Yield management is also a practice used in the airline industry that involves pricing out advertising inventory according to demand, time and value to your audience. Knowing principles of yield management allows more advanced ways to monetize inventory.
Header bidding allows simultaneous auctions from all demand sources, replacing the linear waterfall model. Generally, such technology boosts inventory turn flow 20%, 40% due to increased advertiser competition.
Programmatic guaranteed offers the efficient buying of programmatic, with a guarantee of delivery of inventory at negotiated prices. This hybrid model tackles both the scale and premium places in the market.
The art of today's ad inventory management is knowing how to work with advanced technology and implement it in a way that makes sense. We know that digital and traditional channels are blending together, requiring integrated thinking that considers cross-platform behavior and measurement.

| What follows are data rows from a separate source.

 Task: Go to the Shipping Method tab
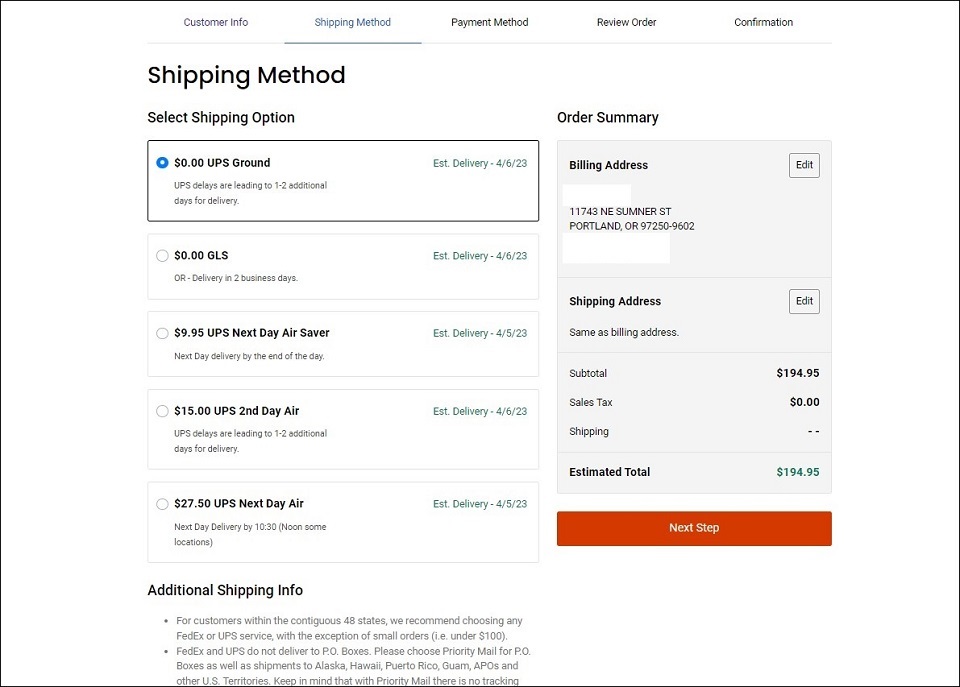click(x=353, y=22)
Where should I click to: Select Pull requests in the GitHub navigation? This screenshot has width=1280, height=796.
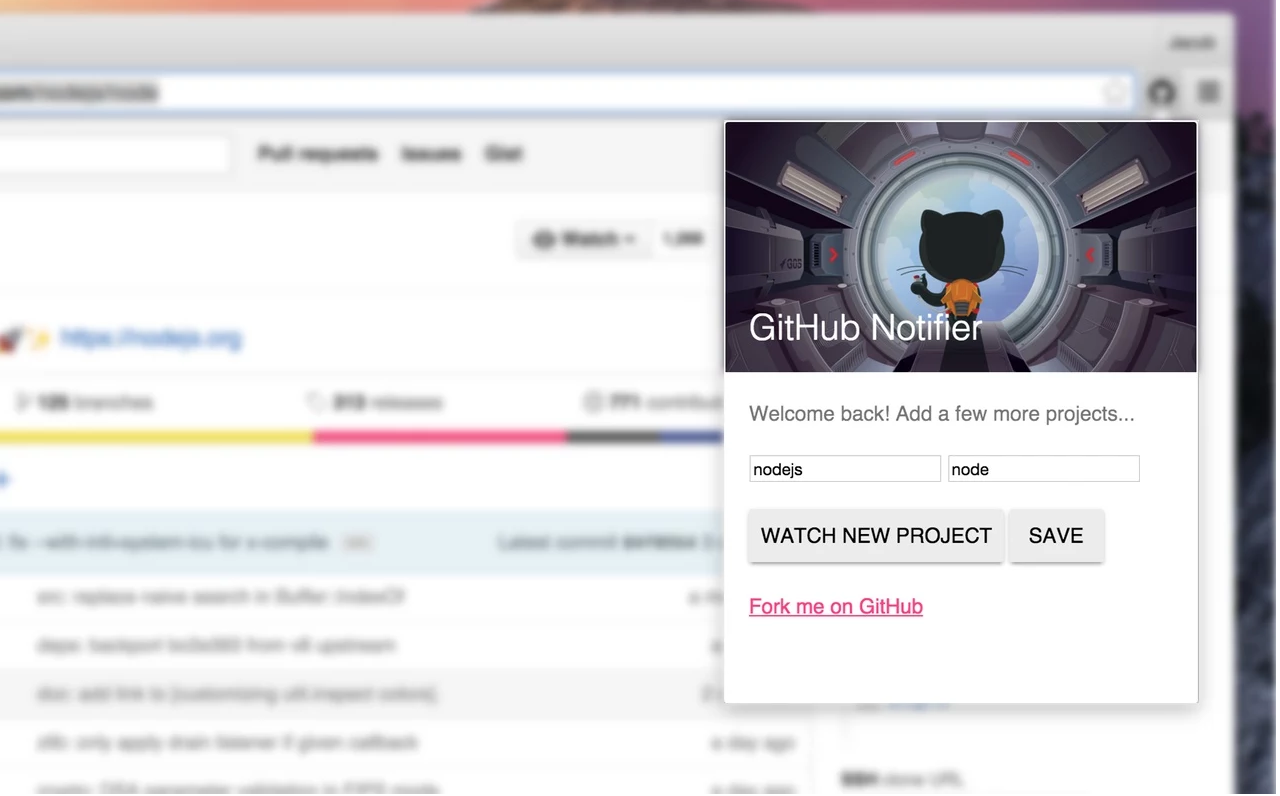point(317,153)
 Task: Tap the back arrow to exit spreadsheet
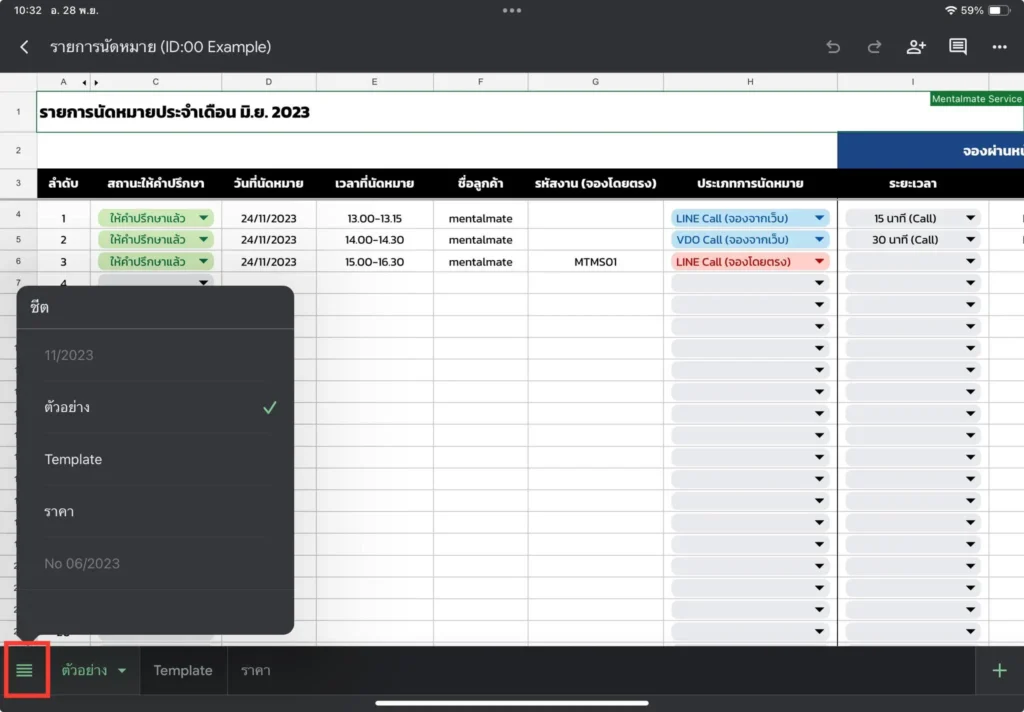[x=24, y=47]
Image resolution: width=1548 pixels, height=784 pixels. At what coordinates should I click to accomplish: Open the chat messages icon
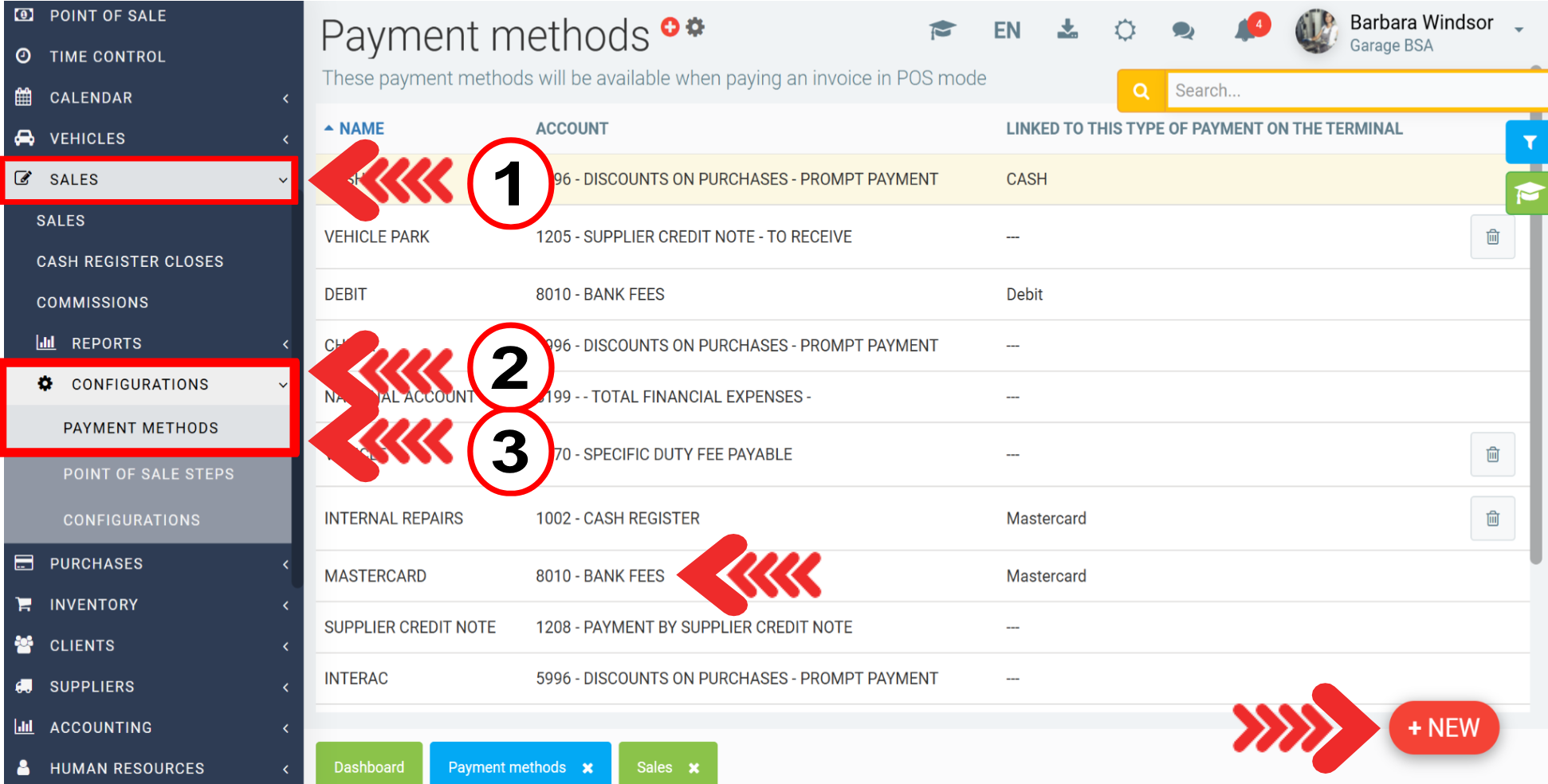pos(1183,31)
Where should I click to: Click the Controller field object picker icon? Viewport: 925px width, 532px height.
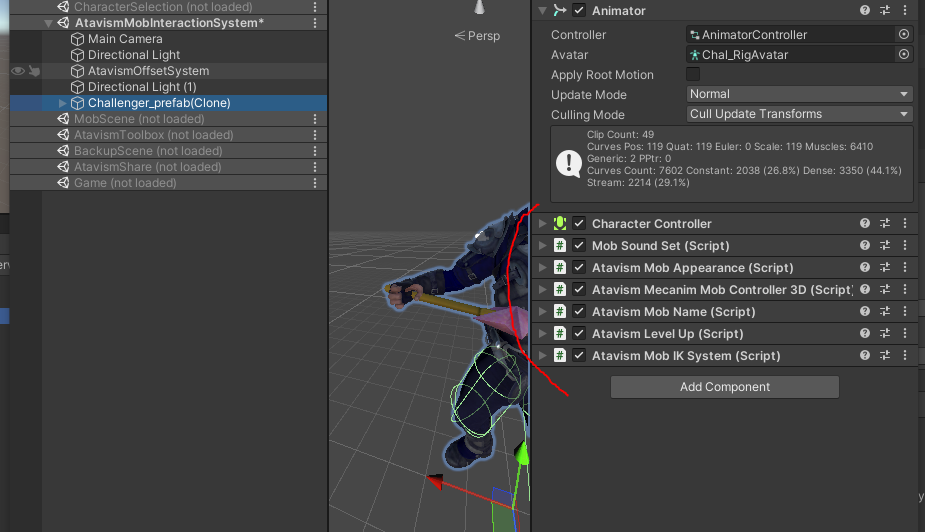pos(904,34)
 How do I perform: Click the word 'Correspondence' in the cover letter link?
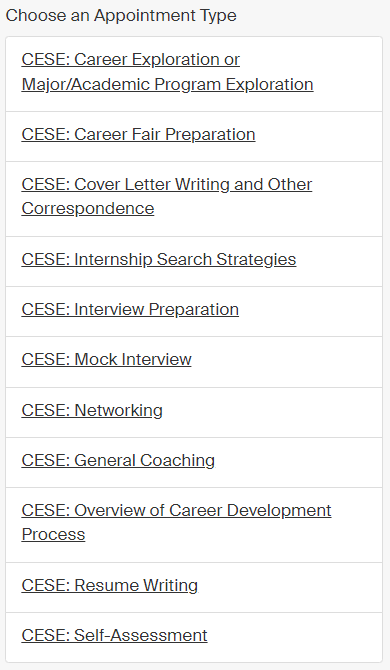point(88,209)
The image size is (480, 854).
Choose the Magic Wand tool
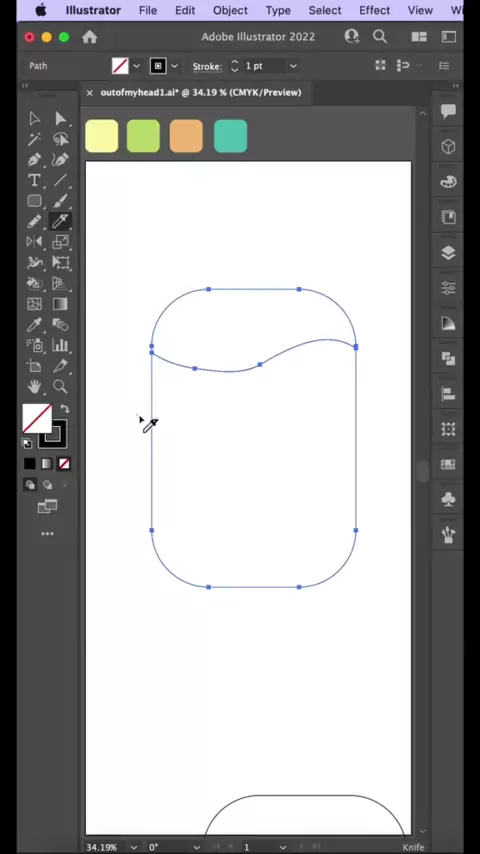[x=34, y=139]
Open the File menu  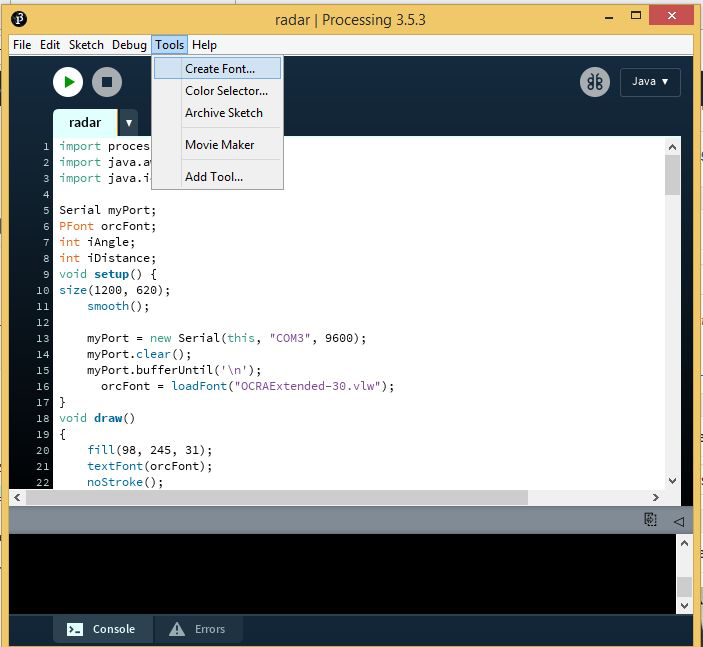click(22, 45)
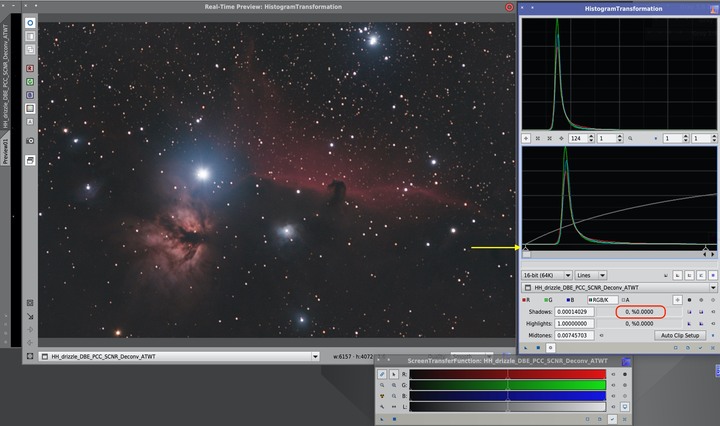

Those inventory managers with a winning track record do this by prioritizing quality over scale, harnessing first-party data activation, and upholding strict standards for fraud prevention. The global programmatic advertising market size was valued at $678.37 billion in 2023, and is projected to reach $2,753.03 billion by 2030, at a CAGR of 22.8%. This growth represents both possibilities and complications that must be deliberately managed.
At Arfadia, we don't just sit here and rest on our laurels when it comes to inventory management, new platforms and measurement standards are coming out all of the time, and we invest the time to continually upgrade our abilities. We test todays channels with experiments, iterating on how we optimize, and always stay connected to the measurable results that impact clients business results.
Whether you are running programmatic campaigns for thousands of sites and apps or are coordinating traditional media buys with digital extensions, fundamental principles still apply: know your inventory and price it intelligently; protect its quality; measure what drives results. Each impression is a chance to engage brands within audiences that matter, and that's why we strive for advertising inventory perfection.